**Selected extract**
+--

Each day, they were given a small amount of money to buy food at the market.
After several months in Vienna, Enessa traveled to Rome with two other single women. They lived there for six months.
For the first time, after years of pressure and uncertainty, Rome offered something precious: beauty, art, friendship, normalcy, and hope. It felt like the beginning of a new chapter.
Eliyahu, age 80
Eventually, Enessa arrived in New York. She found a small studio apartment in Brooklyn with one of her roommates from Rome. Money was scarce. They furnished the apartment with mattresses, chairs, and tables found on the street.
The Jewish Agency gave them support for six months. After that, they had to find work and survive on their own.
“We found menial jobs and put our money together to pay rent and buy a little food,” Enessa says. “Dinner was rice with ketchup. Dessert was rice with sugar.”
Looking back, she realizes there were synagogues and community resources they could have turned to for help. But at the time, they didn’t know how to access them so they worked with what they had.
Someone suggested that Enessa look for work at a skincare salon. She went to one of the largest salons in Brooklyn and met a woman named Rima.

+--

**Exercises to complete**
- 1) List everything the excerpt about Enessa says Rome offered.
- 2) Return word for word the part of the excerpt about Enessa that opens with the words containing "Looking back, she" and closes with "what they had.".

**Material shown**
+--

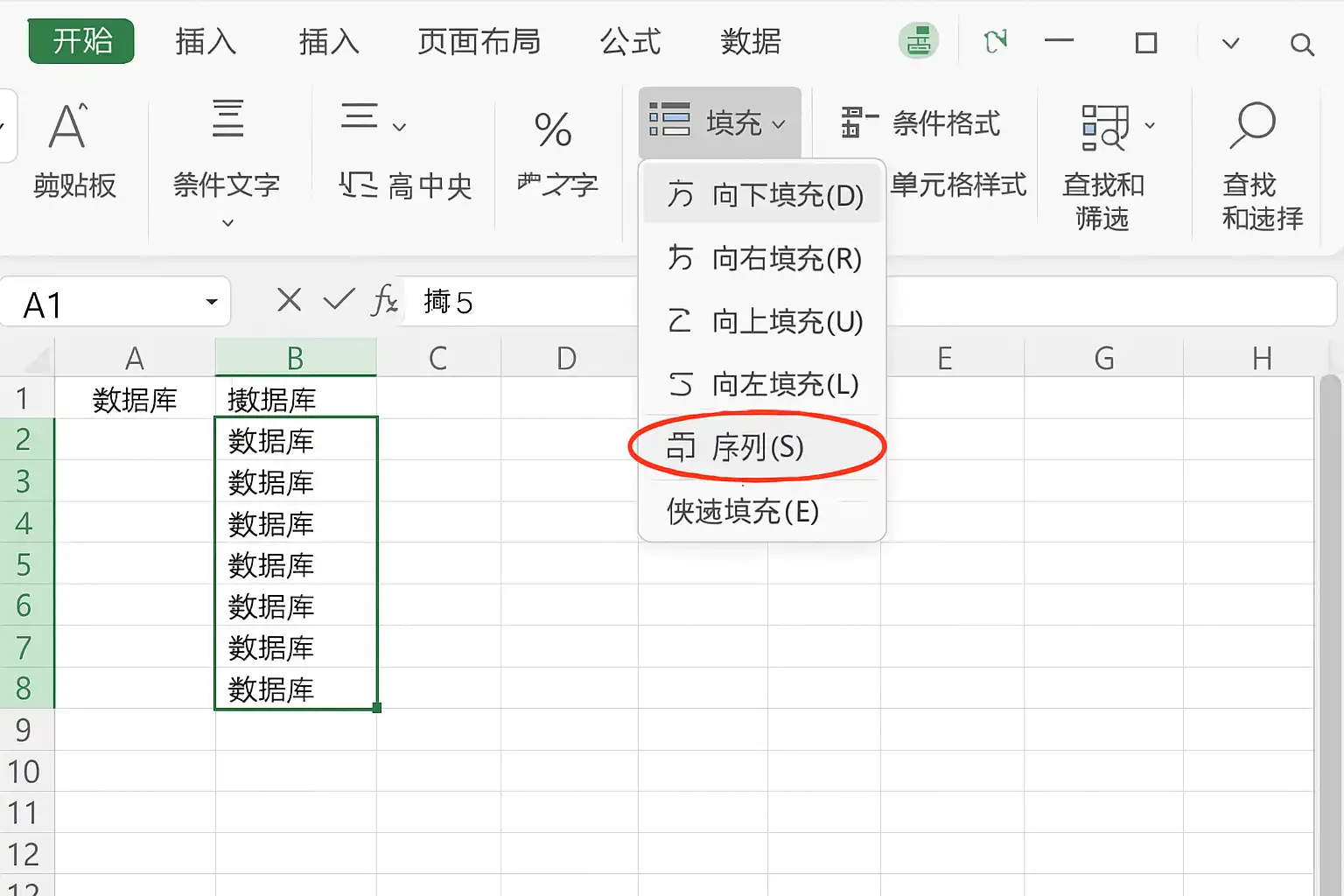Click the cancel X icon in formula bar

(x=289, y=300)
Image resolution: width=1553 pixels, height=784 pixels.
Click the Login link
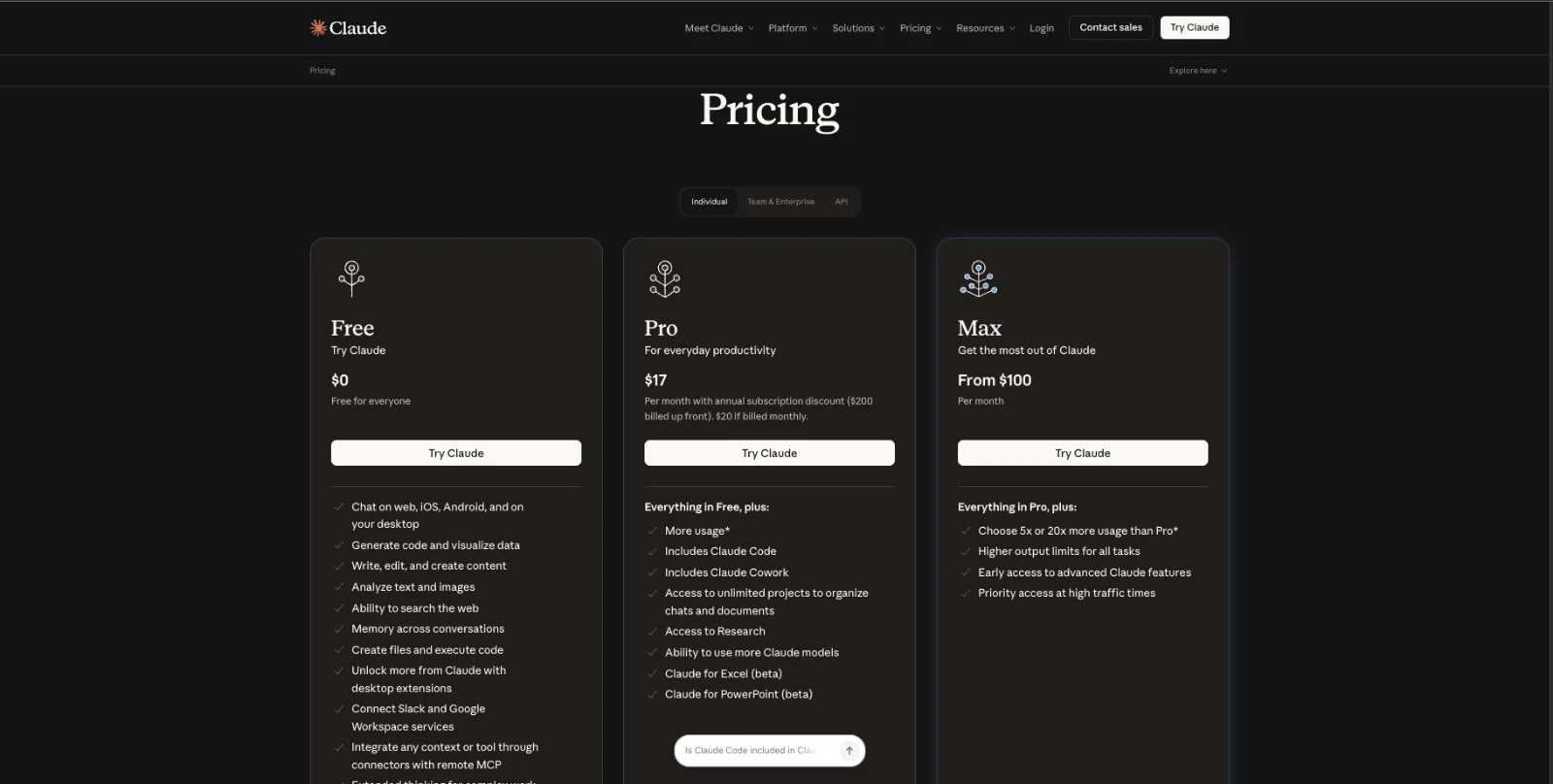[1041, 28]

+--

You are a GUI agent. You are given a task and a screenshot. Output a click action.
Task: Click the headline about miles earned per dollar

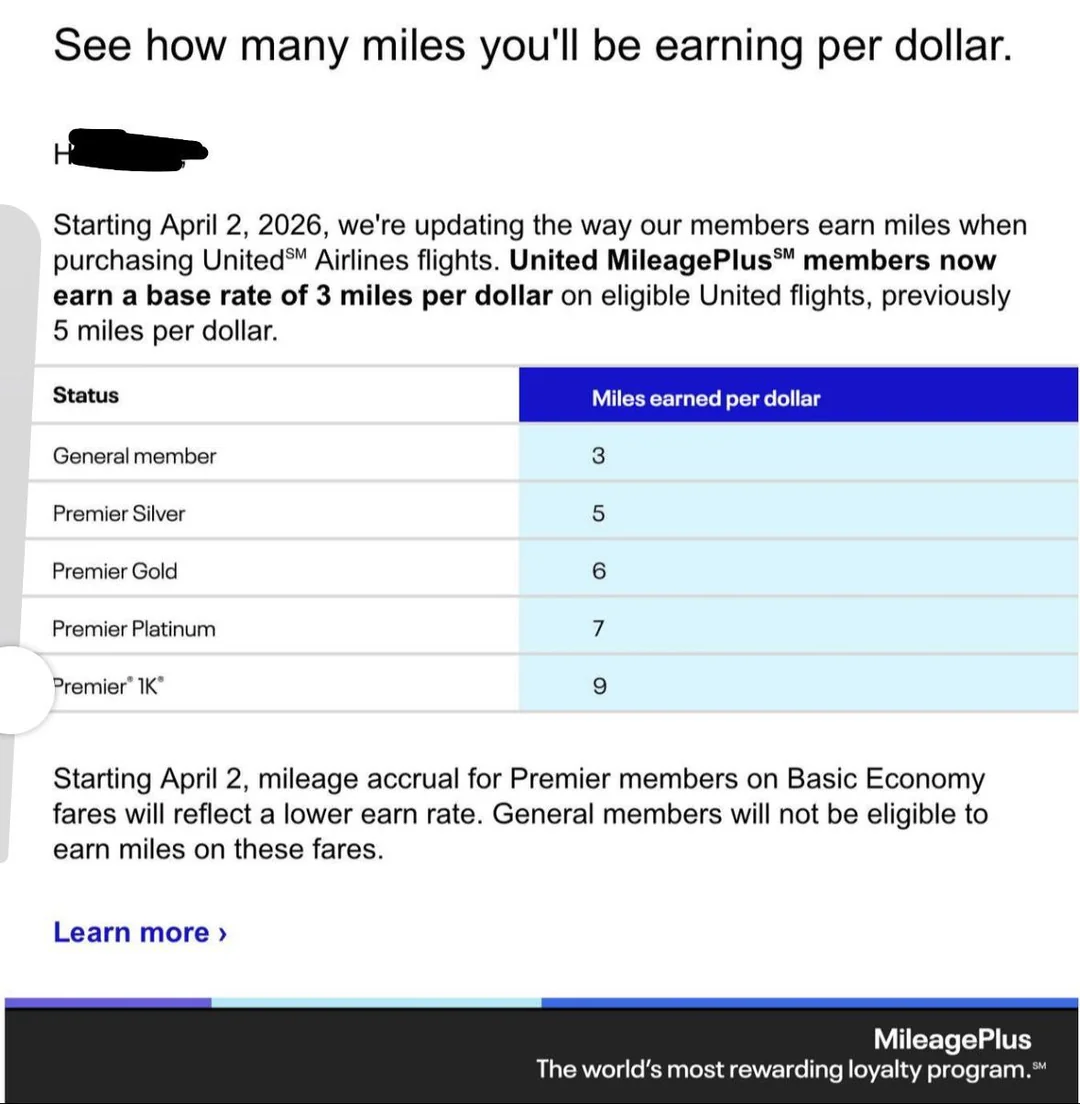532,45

+--

**Your written answers**
- 1) beauty, art, friendship, normalcy, hope

- 2)
Looking back, she realizes there were synagogues and community resources they could have turned to for help. But at the time, they didn’t know how to access them so they worked with what they had.